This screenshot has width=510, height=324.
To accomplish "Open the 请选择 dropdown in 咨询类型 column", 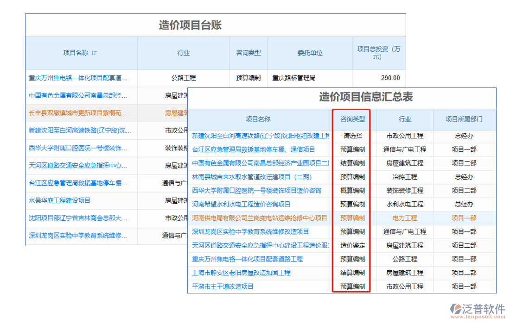I will point(352,136).
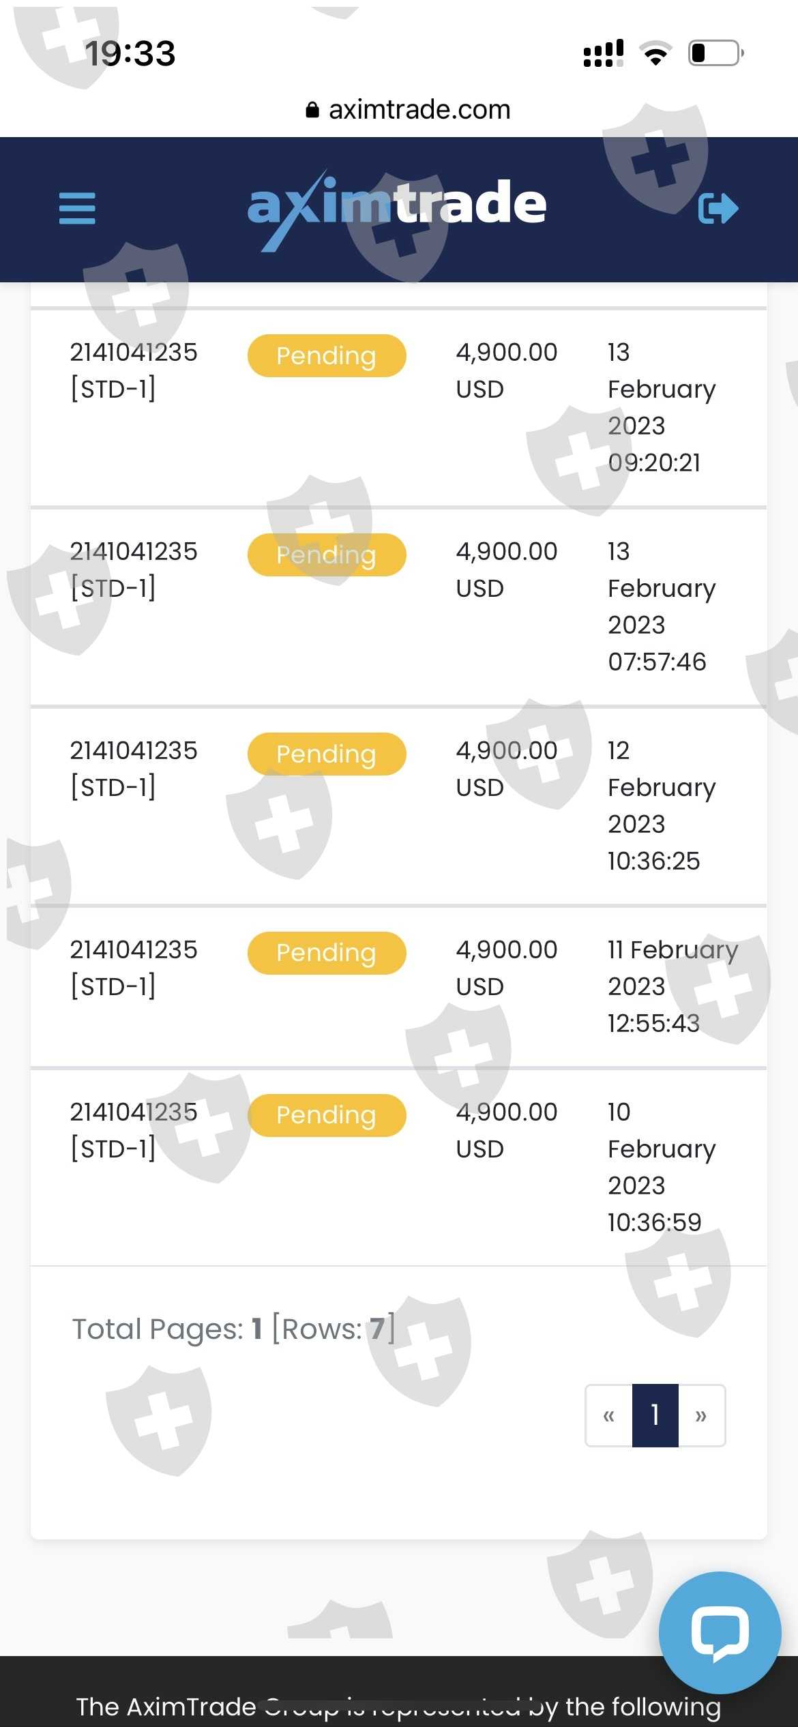Click Pending badge for 07:57:46 entry
This screenshot has width=798, height=1727.
click(327, 555)
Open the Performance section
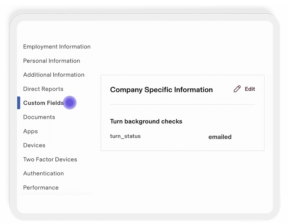The height and width of the screenshot is (223, 288). point(41,187)

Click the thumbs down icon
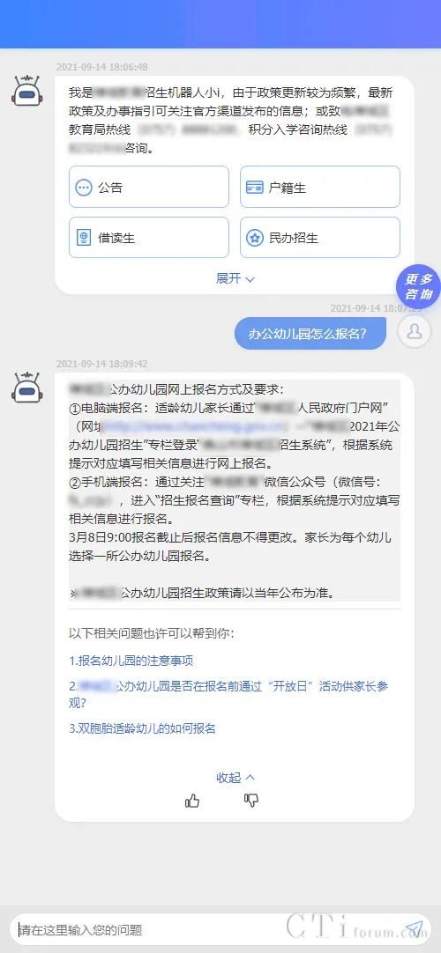pyautogui.click(x=250, y=800)
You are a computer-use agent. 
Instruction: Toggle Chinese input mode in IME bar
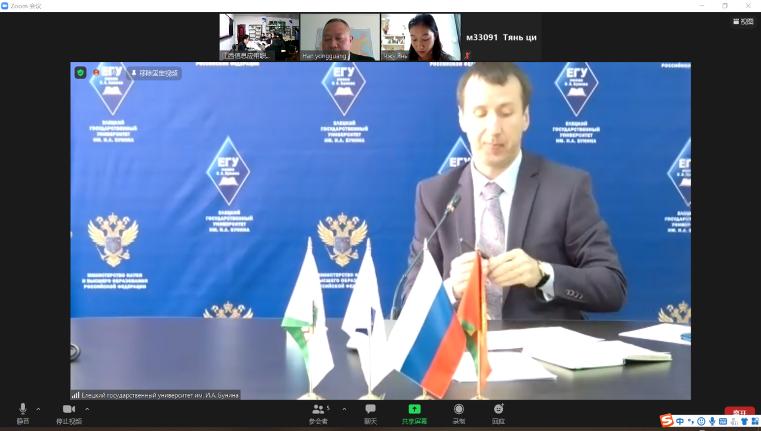pyautogui.click(x=680, y=422)
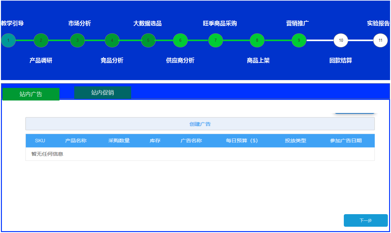Click the 参加广告日期 column header
The height and width of the screenshot is (233, 391).
346,141
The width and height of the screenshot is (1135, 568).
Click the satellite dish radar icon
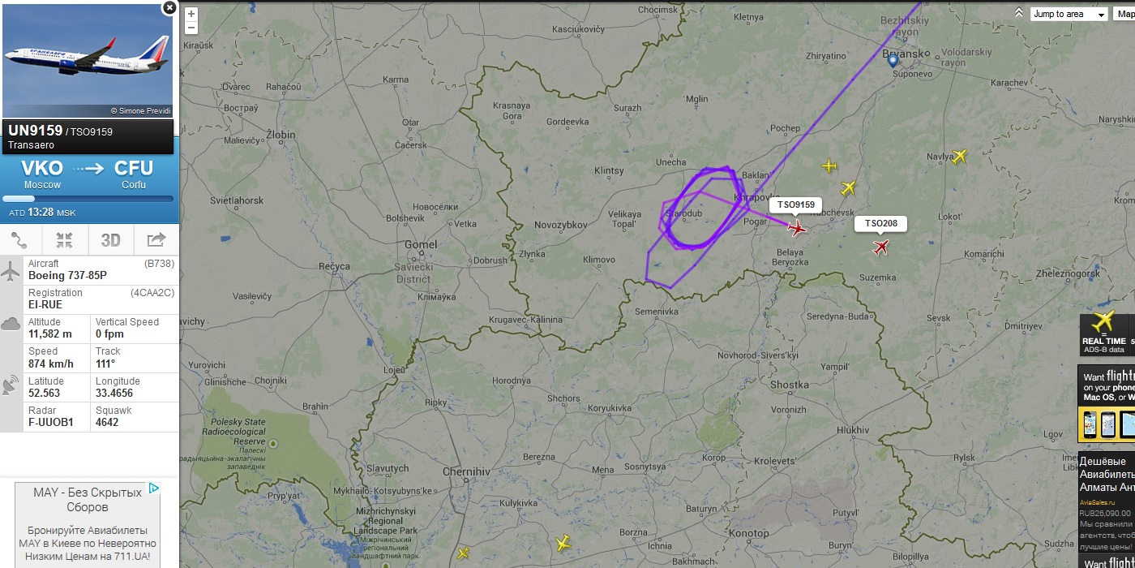pyautogui.click(x=11, y=387)
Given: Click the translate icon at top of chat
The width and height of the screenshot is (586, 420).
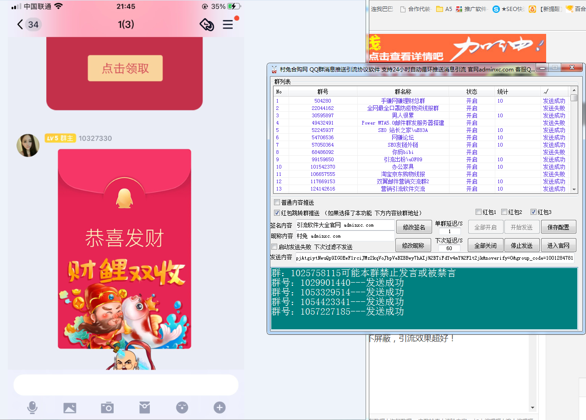Looking at the screenshot, I should (x=207, y=25).
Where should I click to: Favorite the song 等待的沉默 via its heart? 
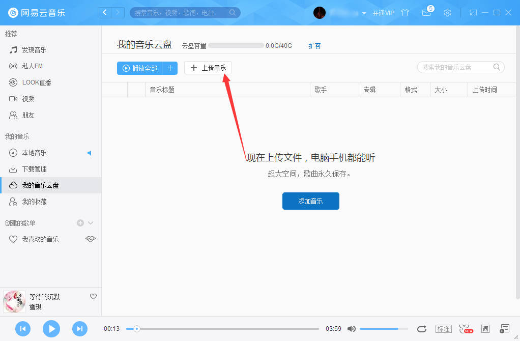click(93, 296)

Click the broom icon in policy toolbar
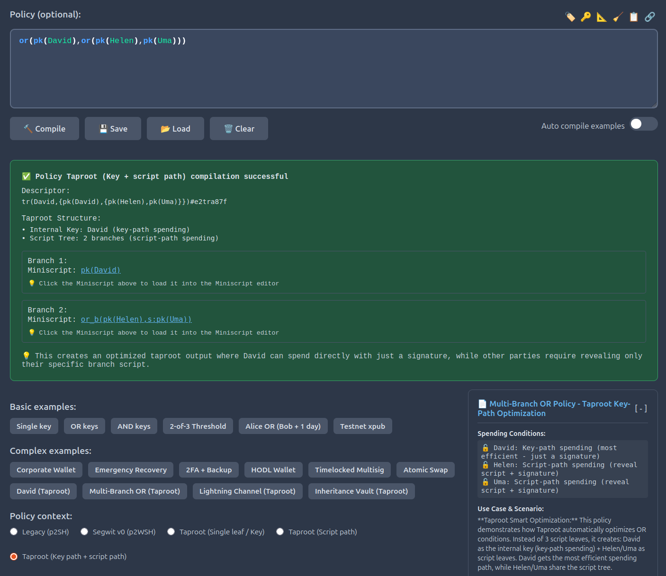[x=618, y=17]
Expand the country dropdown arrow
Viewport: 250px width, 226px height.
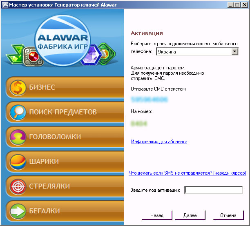point(234,52)
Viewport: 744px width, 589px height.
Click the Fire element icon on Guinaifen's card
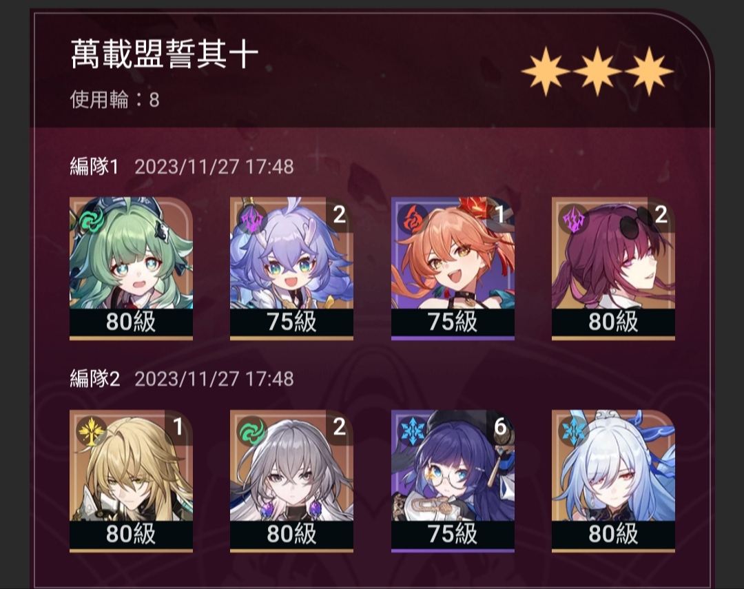click(413, 219)
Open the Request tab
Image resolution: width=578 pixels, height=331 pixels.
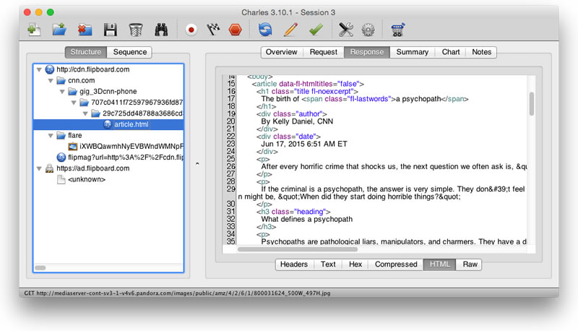tap(323, 52)
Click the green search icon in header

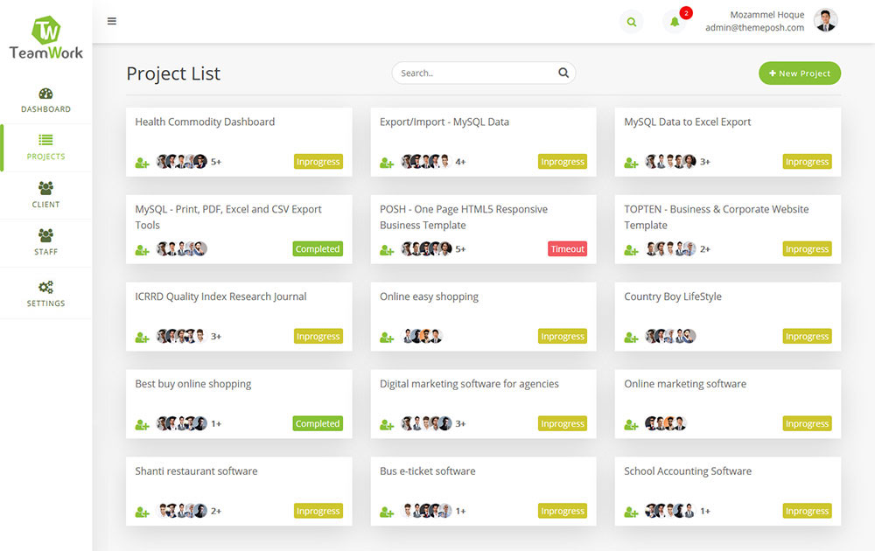click(632, 22)
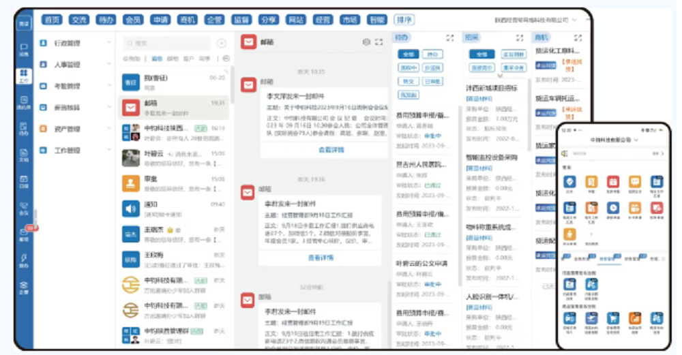The height and width of the screenshot is (355, 682).
Task: Select the 工作 icon in left sidebar
Action: [24, 75]
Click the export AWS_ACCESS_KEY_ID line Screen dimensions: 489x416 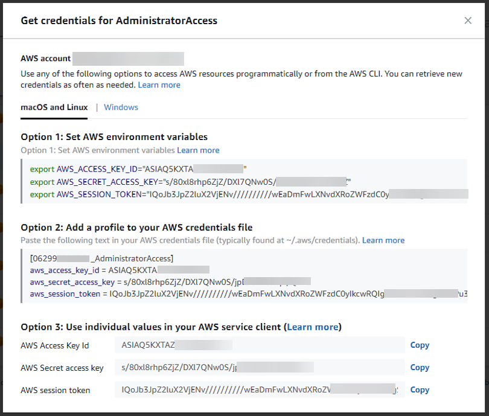138,169
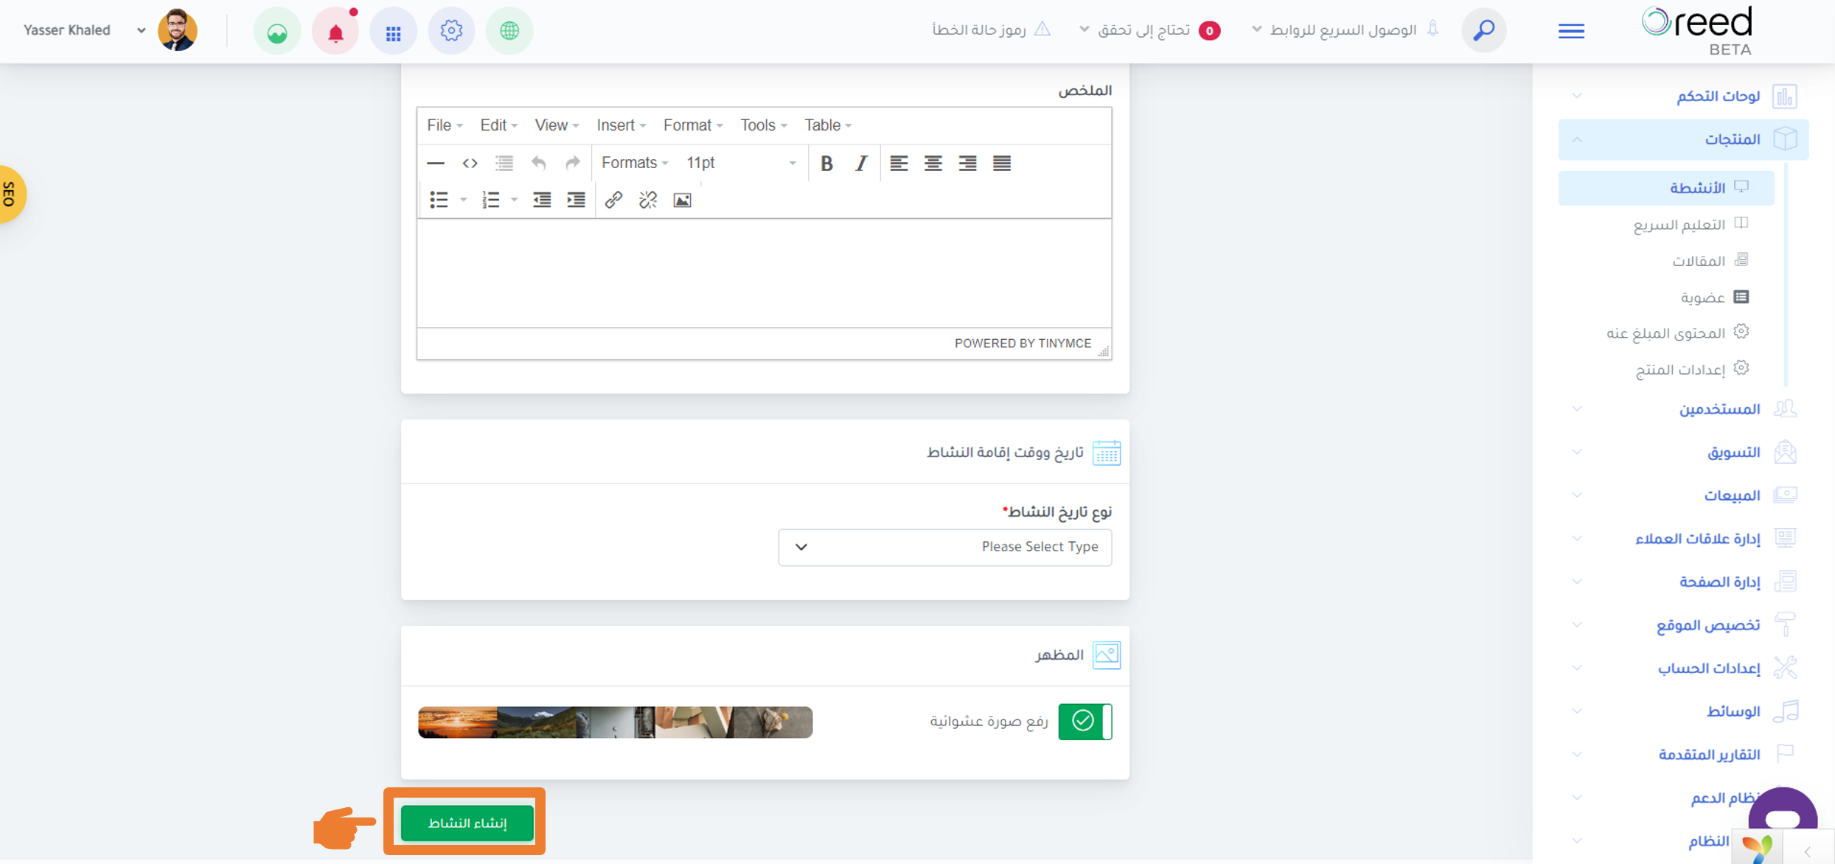
Task: Click the red notifications bell icon
Action: (335, 31)
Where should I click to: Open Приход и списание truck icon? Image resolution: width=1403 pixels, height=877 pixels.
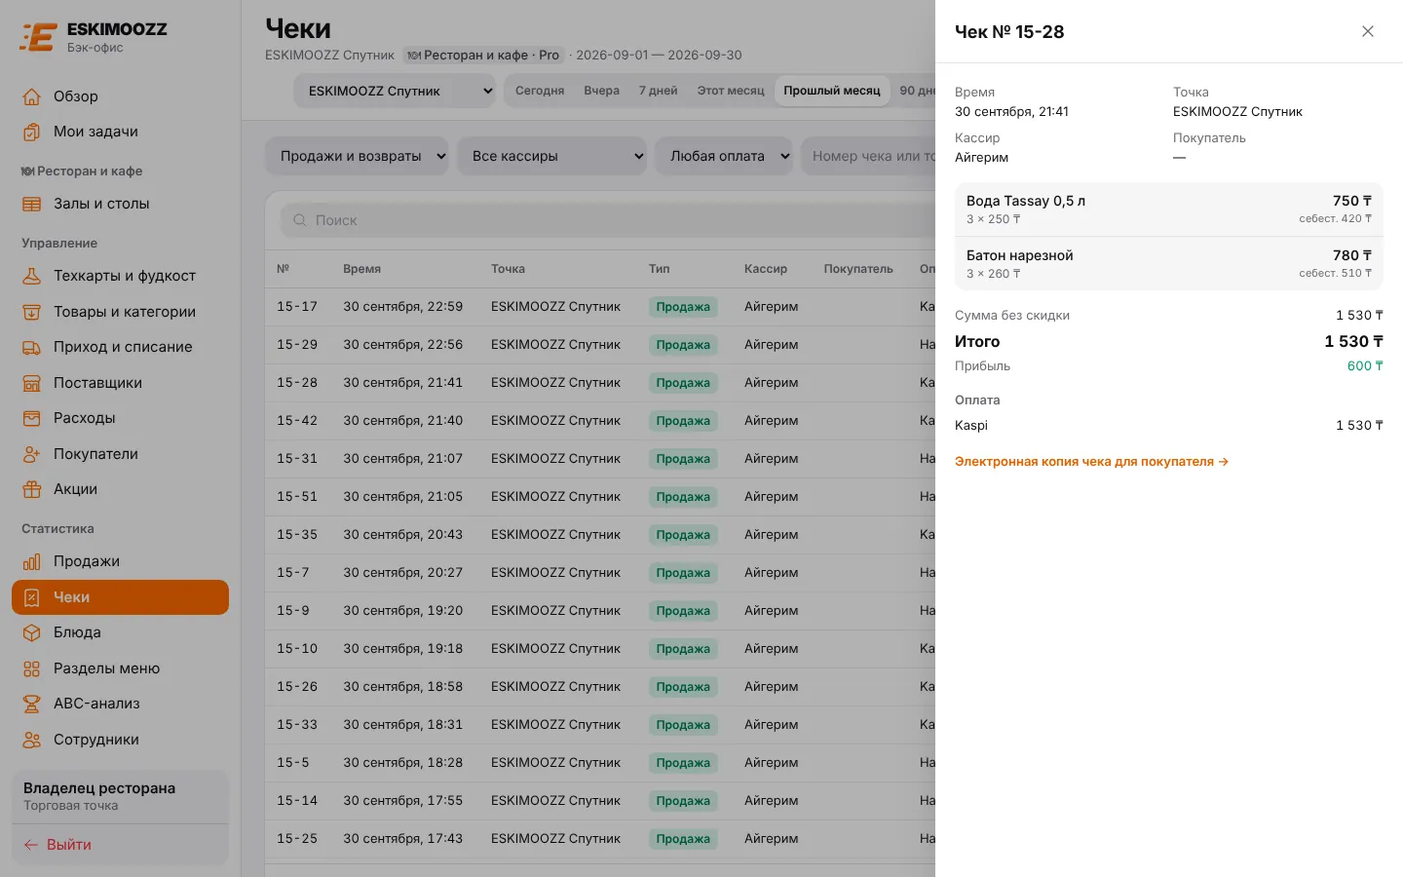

Exercise requirements: Rewrite the lines from the one containing "You are a computer-use agent." through the one containing "[x=618, y=17]", both included, with "icon" replaced by "button" and everything else unchanged. Leave the pictures out.

Expected output:
You are a computer-use agent. 
Instruction: Toggle Chinese input mode in IME bar
pyautogui.click(x=680, y=422)
Click the 参加广告日期 column header
The height and width of the screenshot is (233, 391).
346,141
The width and height of the screenshot is (1135, 568).
Click the satellite dish radar button
pyautogui.click(x=11, y=387)
Given: Click the translate button at top of chat
The width and height of the screenshot is (586, 420).
Looking at the screenshot, I should (x=207, y=25).
Where should I click to: Favorite the song 等待的沉默 via its heart? 
click(93, 296)

Click the broom button in policy toolbar
[x=618, y=17]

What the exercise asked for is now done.